### Prompt 1
In the blog post, which people does the narrator deal with, not counting the narrator?
### Prompt 2
Transcribe everything in the blog post from "Instead, I called" down to "7 min away.".

### Reading text
■ ■ ■ ■

Tuesday, December 10, 2013

Part 3 of 3

Part 3

With having passed the embryo, I felt as though a huge weight was lifted from my mind. I had more energy and felt less sad. I was ready to heal.

That Monday I woke up ready to move on. I cleaned my house, played with my little boy, and went to a doctor’s appointment. At the doctor, they checked me with ultrasound to be sure I had passed everything, and the ultrasound showed that there was still a mass left that looked like a clot. The doctor assured me it wouldn't be a problem and we could safely cancel the D&C.  I left the appointment and stopped at Target to fill a prescription and pick up some groceries.

Around 4pm, while shopping, the worst “period” cramps of my life began. It actually felt a lot like early labor with my son. I was having trouble walking, and I ended up needing a Target employee to escort me and my son to my car. I sat in my car, hoping the pain would subside. The employee came back to my car after I’d been there almost an hour worrying about me. He offered to call 911.

Instead, I called my hospital and spoke to a midwife on call. They were very worried and started to send me an ambulance. I refused and said that I wasn't going to take an ambulance to a hospital for bad period cramps. I promised that if the bleeding reached the maximum amount safely allowed or if the pain did not stop within the hour, I would arrange for a ride to the hospital.

Right around then, the contractions got further apart. They went from every 2 minutes to every 5, and the length was shorter too. It was then I decided it was safe to drive home, since I was only 6 or 7 min away.

■ ■ ■ ■

### Exercise data

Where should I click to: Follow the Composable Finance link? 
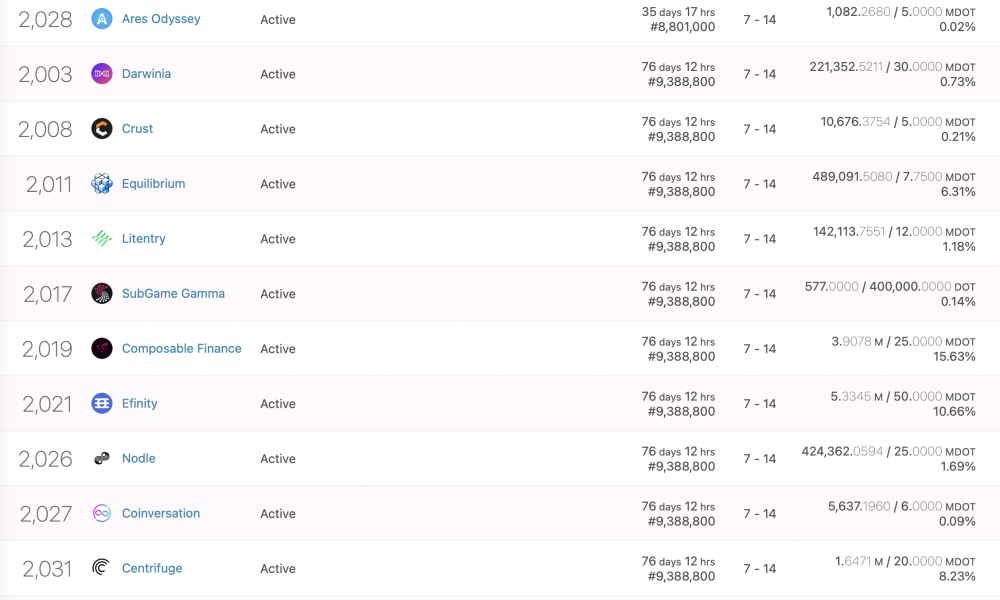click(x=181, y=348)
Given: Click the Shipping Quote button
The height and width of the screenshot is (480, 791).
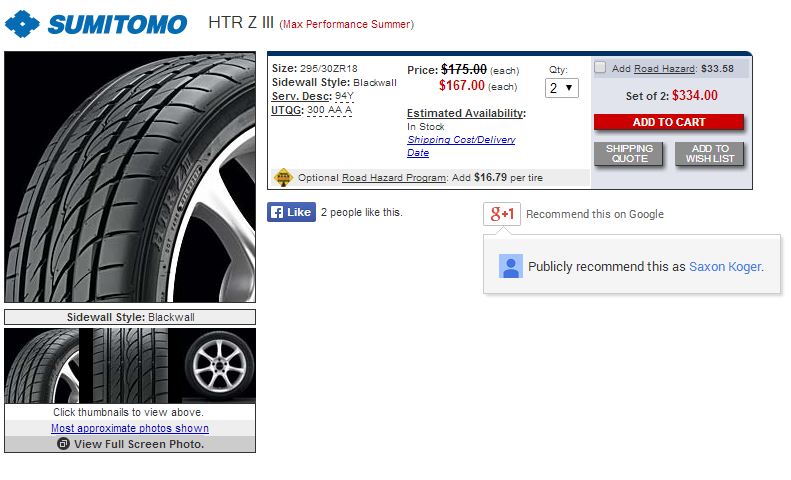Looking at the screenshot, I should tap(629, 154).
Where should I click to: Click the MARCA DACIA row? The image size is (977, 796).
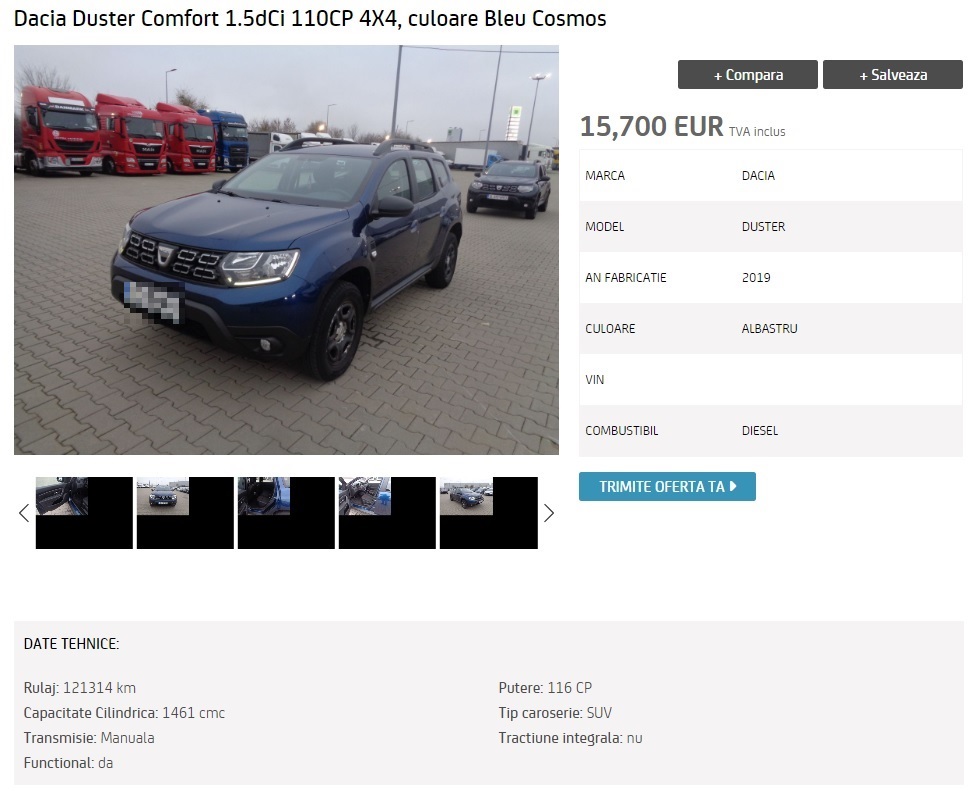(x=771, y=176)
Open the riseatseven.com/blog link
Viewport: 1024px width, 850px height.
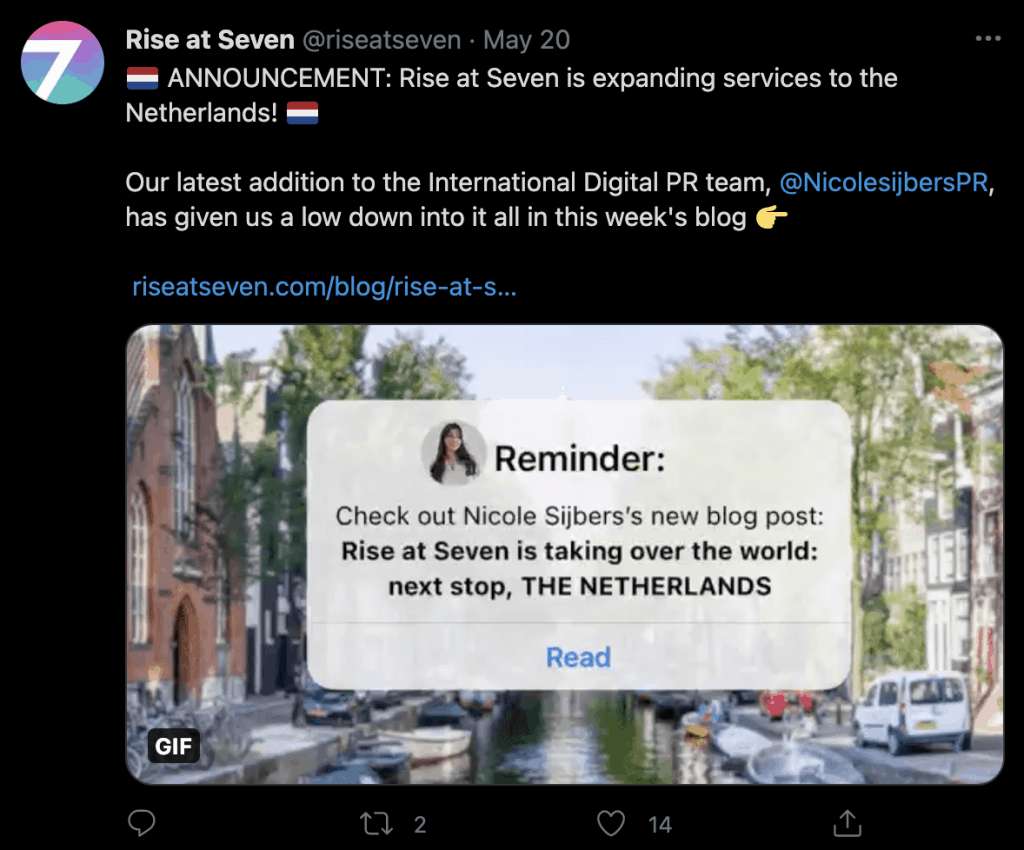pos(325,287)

■ ■ ■ ■

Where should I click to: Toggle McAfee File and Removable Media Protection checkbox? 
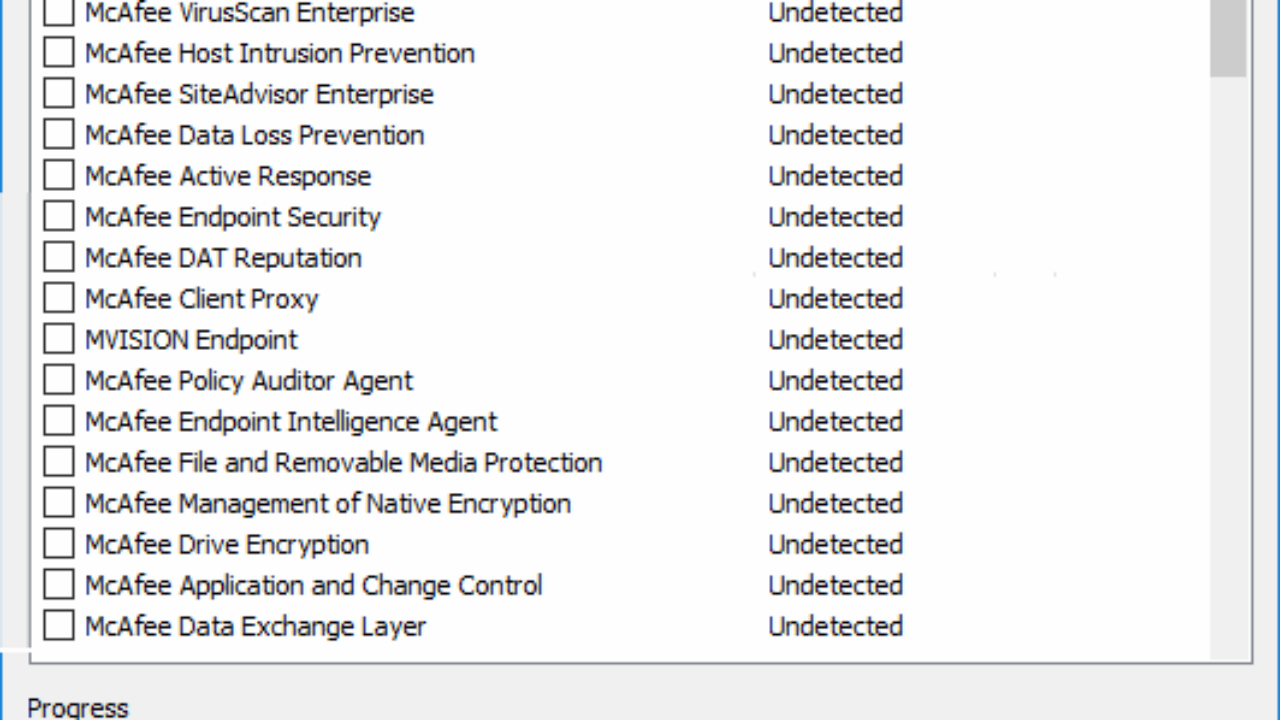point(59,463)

■ ■ ■ ■

### Answer space 1
- The narrator's son (the little boy)
- The doctor
- A Target employee
- A midwife on call at the hospital

### Answer space 2
Instead, I called my hospital and spoke to a midwife on call. They were very worried and started to send me an ambulance. I refused and said that I wasn't going to take an ambulance to a hospital for bad period cramps. I promised that if the bleeding reached the maximum amount safely allowed or if the pain did not stop within the hour, I would arrange for a ride to the hospital.

Right around then, the contractions got further apart. They went from every 2 minutes to every 5, and the length was shorter too. It was then I decided it was safe to drive home, since I was only 6 or 7 min away.